Collected data entries
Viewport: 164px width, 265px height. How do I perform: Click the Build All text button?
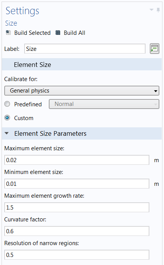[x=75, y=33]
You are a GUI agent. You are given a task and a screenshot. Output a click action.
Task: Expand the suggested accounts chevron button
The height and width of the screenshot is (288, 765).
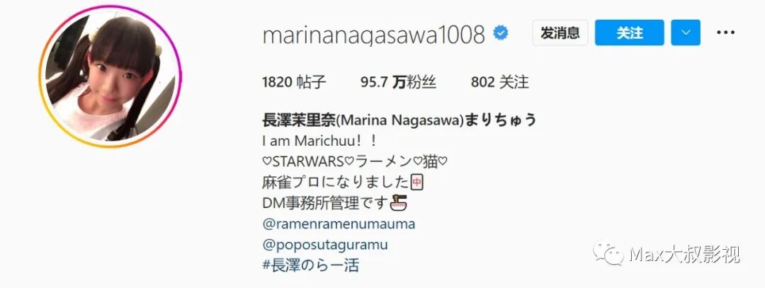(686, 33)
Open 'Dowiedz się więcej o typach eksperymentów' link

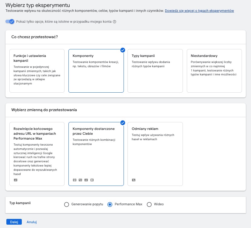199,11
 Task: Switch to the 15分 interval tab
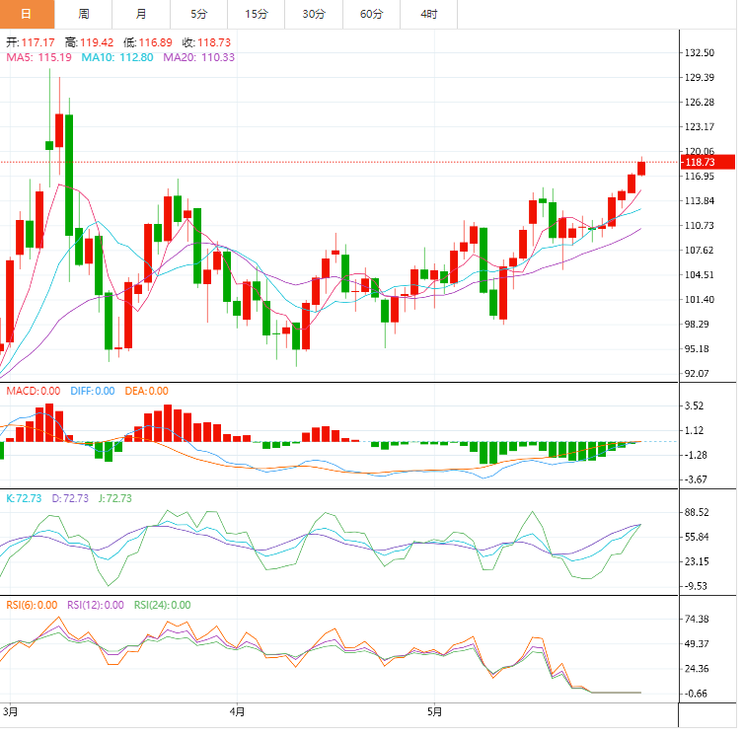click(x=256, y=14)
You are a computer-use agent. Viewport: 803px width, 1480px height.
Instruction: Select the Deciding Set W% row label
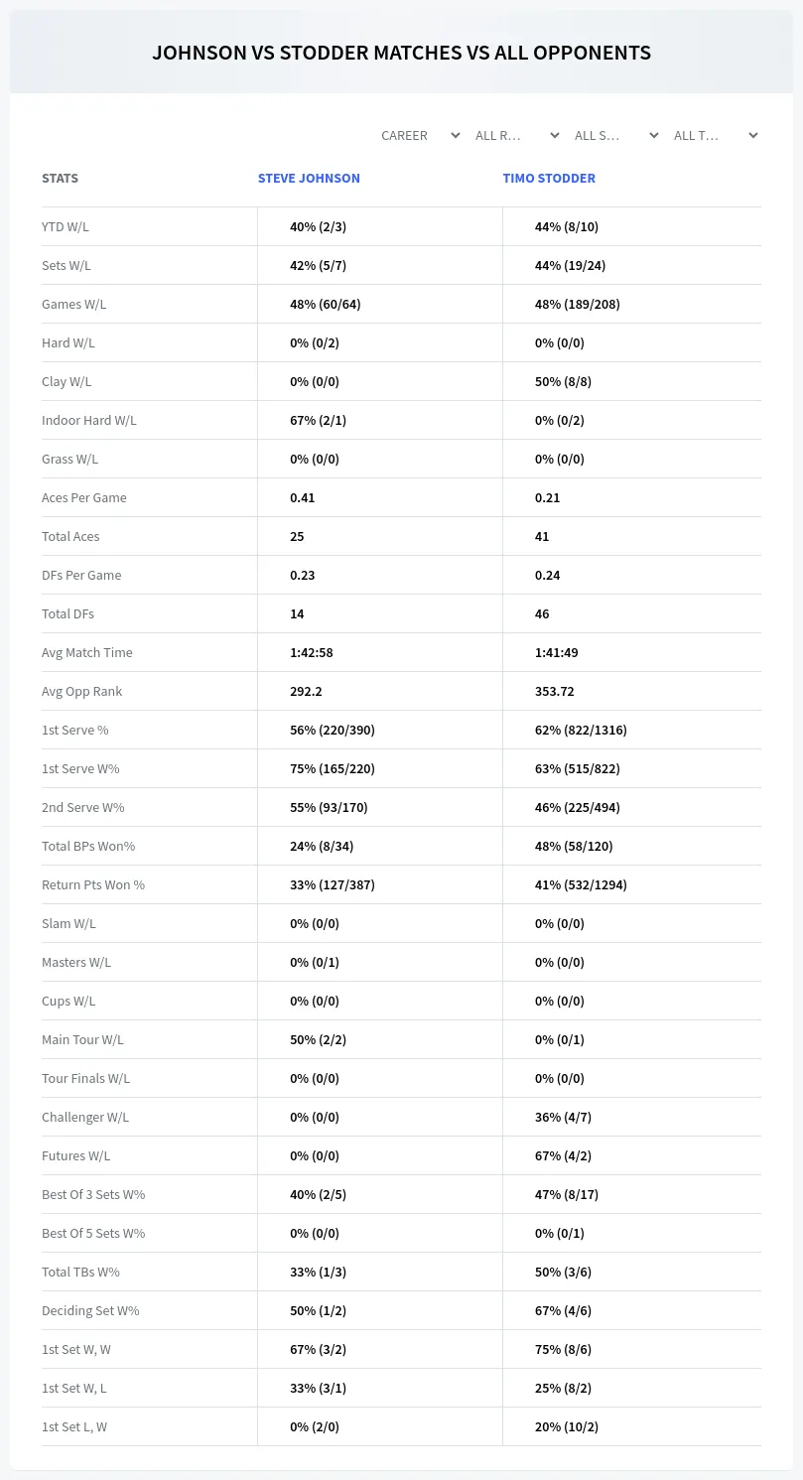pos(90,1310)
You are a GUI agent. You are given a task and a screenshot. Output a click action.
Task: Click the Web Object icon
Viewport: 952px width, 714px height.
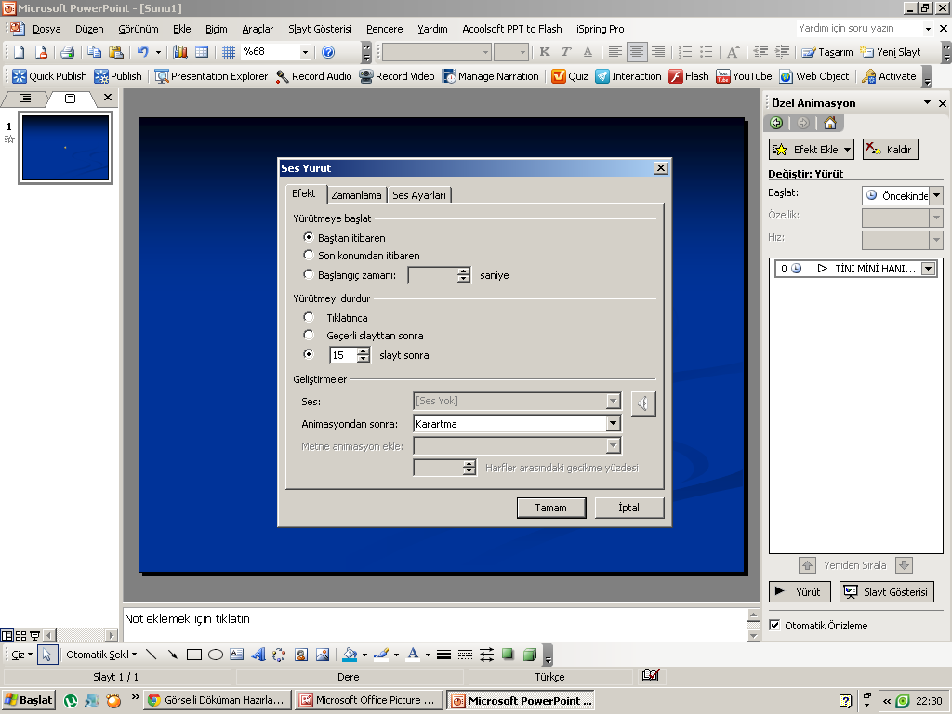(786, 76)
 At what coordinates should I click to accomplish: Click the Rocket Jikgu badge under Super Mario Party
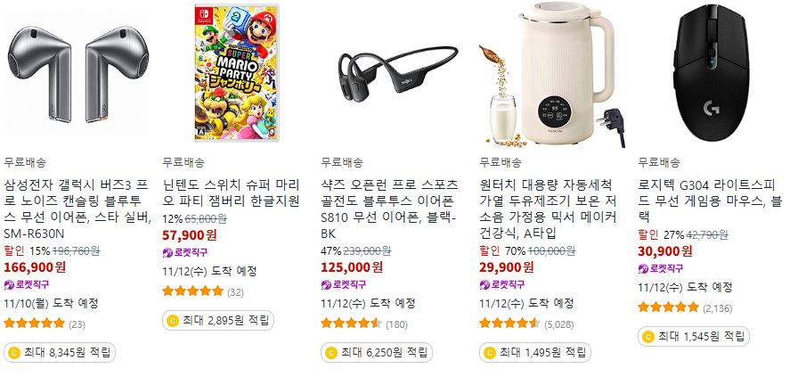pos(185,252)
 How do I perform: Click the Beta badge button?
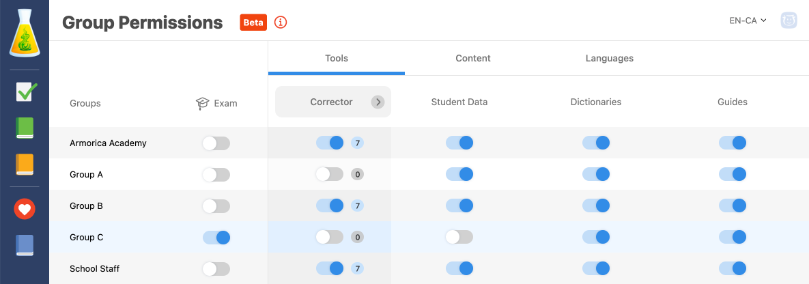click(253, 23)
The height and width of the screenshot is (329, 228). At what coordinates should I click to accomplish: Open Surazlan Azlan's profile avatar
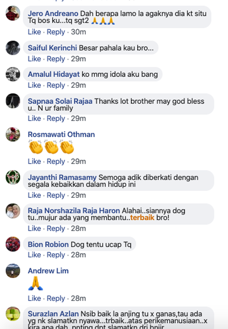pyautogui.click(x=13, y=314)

YOUR GOAL: Each record should be written out exactly, and each image should be omitted.

EXERCISE RESULT:
Viewport: 164px width, 265px height. How do I perform: Click the Build All text button?
[x=75, y=33]
You are a GUI agent. You are given a task and a screenshot. Output a click action.
Task: Expand the suggested accounts chevron button
The height and width of the screenshot is (288, 765).
(686, 33)
Open 'Dowiedz się więcej o typach eksperymentów' link

199,11
 Task: Switch to the 15分 interval tab
click(x=256, y=14)
You are a computer-use agent. Viewport: 803px width, 1480px height.
Instruction: Select the Deciding Set W% row label
pos(90,1310)
You are a GUI agent. You are given a task and a screenshot. Output a click action.
Task: Click the Web Object icon
Viewport: 952px width, 714px height.
(786, 76)
 At what coordinates should I click to accomplish: Click the Rocket Jikgu badge under Super Mario Party
pos(185,252)
 How do I perform: Click the Beta badge button?
click(253, 23)
The height and width of the screenshot is (329, 228). At what coordinates should I click to accomplish: Open Surazlan Azlan's profile avatar
pyautogui.click(x=13, y=314)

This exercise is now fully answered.